About the job
About ProArch:
At ProArch, we collaborate with businesses globally to transform ambitious ideas into exceptional outcomes through our comprehensive IT services, which include cybersecurity, cloud solutions, data analytics, artificial intelligence, and application development. With a diverse team of over 400 dedicated professionals across three countries, we proudly identify ourselves as ProArchians, united by our commitment to:
- Solving tangible business challenges
- Upholding integrity in our actions
What’s it like to be part of our team?
- Continual personal and professional growth alongside industry experts eager to share their knowledge.
- An environment where your voice is valued, and your contributions are impactful.
- Engagement in projects that influence various industries, communities, and individual lives.
- The opportunity to maintain a healthy work-life balance, prioritizing what matters most outside of work.

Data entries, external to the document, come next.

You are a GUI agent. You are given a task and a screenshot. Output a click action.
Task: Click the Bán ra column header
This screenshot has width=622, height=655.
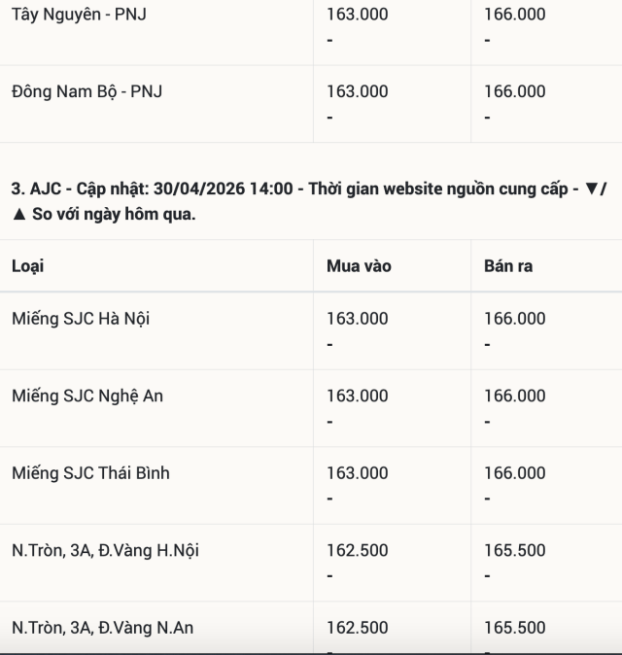point(508,265)
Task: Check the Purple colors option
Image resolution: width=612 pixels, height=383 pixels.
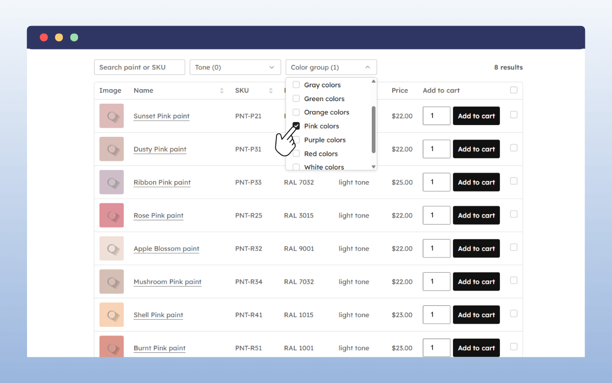Action: (296, 139)
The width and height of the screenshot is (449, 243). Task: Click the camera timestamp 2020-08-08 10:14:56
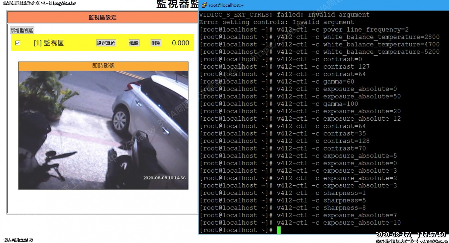(x=164, y=178)
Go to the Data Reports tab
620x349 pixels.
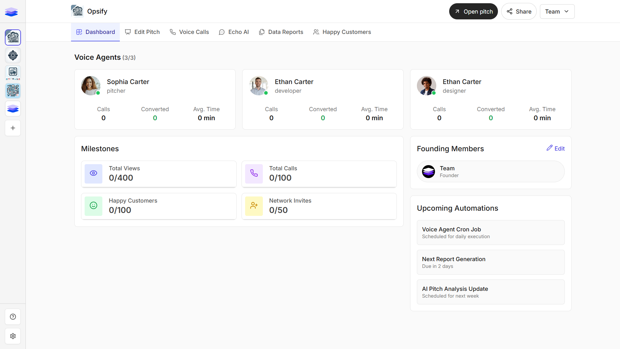pyautogui.click(x=281, y=32)
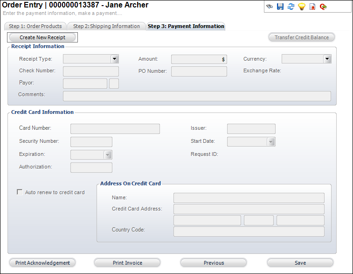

As a Site Reliability Engineer (SRE) at ProArch, you will play a pivotal role in ensuring the reliability, availability, and performance of our systems and services. You will engage with cross-functional teams to enhance production environments, resolve performance challenges, and adopt best practices that elevate service reliability. Your efforts will be essential in boosting system uptime and optimizing user satisfaction.
Key Responsibilities:
- Continually monitor system performance and reliability, ensuring adherence to organizational service level agreements (SLAs).
- Implement and sustain observability tools to collect metrics and logs for proactive issue identification.
- Diagnose and resolve complex production issues affecting various components of our infrastructure.
- Partner with software engineering teams to design and deploy scalable, fault-tolerant architectures.
- Develop and manage automation scripts for deployment, monitoring, and systems management.
- Take part in on-call rotations to address production incidents and conduct root cause analyses.
- Assist in capacity planning and performance tuning to optimize resource utilization.